En effet, l’histoire de la viticulture du Roussillon ce fut avant tout celle des VDN de masse, grandeur et chute d’une économie viticole dominée par de grandes marques. Une petite rente pour la grande masse des viticulteurs du Roussillon qui ne prédisposait guère à l’appréhension des attentes des consommateurs.
L’Indépendant de Perpignan le soulignait dans son article « Dans son "combat" Vincent Pousson a trouvé un allié de poids en la personne de Jacques Berthomeau, contrôleur général du Ministère de l'Agriculture, bien connu en Roussillon pour avoir joué en son temps le rôle de médiateur dans un problème financier des muscats. »
Ironie du peu de mémoire du journaliste car au temps où je fus médiateur les muscats étaient l’espoir du renouveau des Vins doux, demandez-donc à Jean-Luc Pujol, alors jeune et brillant vigneron à Fourques dans les Aspres, président de la Confédération Nationale des VDN, link et le Rivesaltes devenu Grand Roussillon le désespoir des vignerons.

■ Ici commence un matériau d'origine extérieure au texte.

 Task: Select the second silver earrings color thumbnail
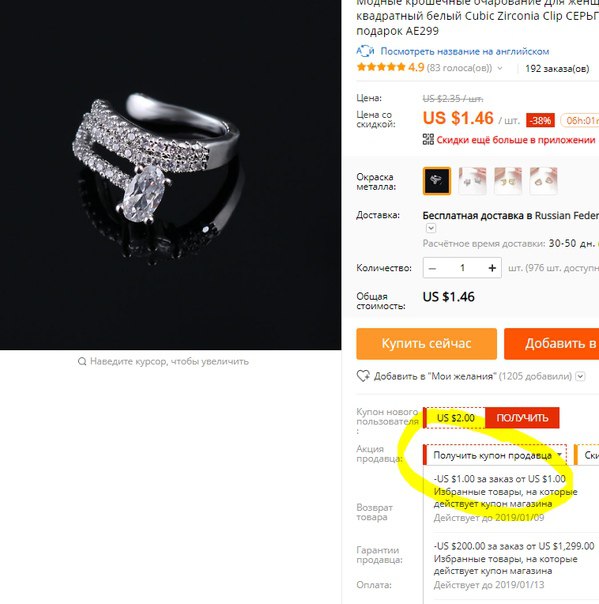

Lorsque je fus dépêché, en plein mois d’août, par le Ministre de l’époque Louis le Pensec, sur le conseil d’un certain Jean-Luc Dairien actuel directeur de l’INAO, c’est les stocks de Rivesaltes avaient atteint la limite du supportable et que le château de cartes artificiellement tenu par le CIVDN s’écroulait. C’était chaud : un vigneron fut embastillé pour avoir balancé un cocktail Molotov dans les chais d’un négociant qui cassait les prix. Le président du CIVDN de l’époque Bernard Dauré ne contrôlait plus rien.

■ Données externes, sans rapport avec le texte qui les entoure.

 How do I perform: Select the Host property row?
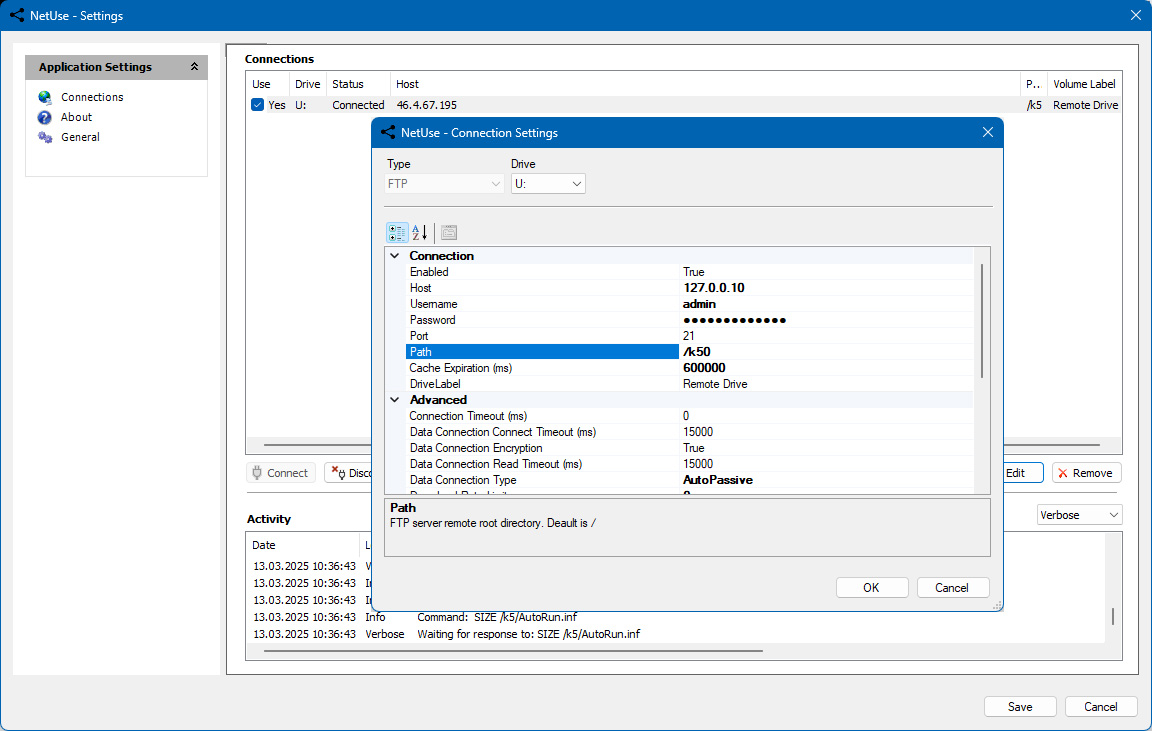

L’économie de la viticulture roussillonnaise était l’une des pires de France, le revenu viticole était le plus bas de France, bref, il fallut faire sauter le CIVDN, créer le CIVR pour fédérer les vins secs et les vins doux. Faire comprendre, y compris aux politiques de l’époque la SOCODIVINS, que l’avenir du Roussillon ne se trouvait pas dans le renouveau des VDN de masse.
Ce petit rappel historique pour dire l’état de la viticulture roussillonnaise à l’entrée du XXIe siècle. Je n’irai pas au-delà de ce constat pour ne pas apparaître comme un ancien combattant mais j’ai passé 18 mois de ma vie, à raison de 2 ou 3 jours par semaine à sillonner le Roussillon profond. Pas pour y faire du tourisme ou de la dégustation, mais pour me frotter aux hommes de ce pays. J’ai même connu en ce temps-là un certain Hervé Bizeul en son fief qui n’avait pas encore découvert la Petite Sibérie…
Quelques questions en vrac :
- Les Vignerons catalans, qui s’en souvient ?
- La Martiniquaise what else ?
- Le Grand Roussillon c'était quoi au juste ?
- L’économie de Banyuls a-t-elle été sauvée par le Collioure ?
- Celle du Maury et de sa coopé « soviétique » a-t-elle raté le bon wagon ?
- Demandez-donc à Jean-Luc Thunevin ce qu’il pense de la rentabilité de son investissement à Maury ?
- Quel est le poids de la coopération en Roussillon ?
- Le Mas Amiel joue quelle carte ?
Comme le répète souvent mon vieux mentor Michel Rocard « la prise en compte de la réalité économique ne saurait nuire à la compréhension de l’avenir… »
L’avenir économique des vins du Roussillon, les vins secs comme on dit là-bas, le « revenant bon » pour les vignerons, passe par un travail collectif de fond – qu’il ne faut pas assimiler à celui des OPA actuelles et officielles – de la nouvelle génération de vignerons pour que leur notoriété toute fraîche, bien fragile, ne soit pas détériorée ni par une engeance de dégustateurs hors-sol, ni par le poids d’une histoire qui n’est pas encore soldée…
Comme mes archives sont bien tenues, mieux que celle des journalistes de l'Indépendant de Perpignan, les copies des articles sont d'époque novembre 1998 et avril 1998. La note au Ministre est elle du 9 mars 1999.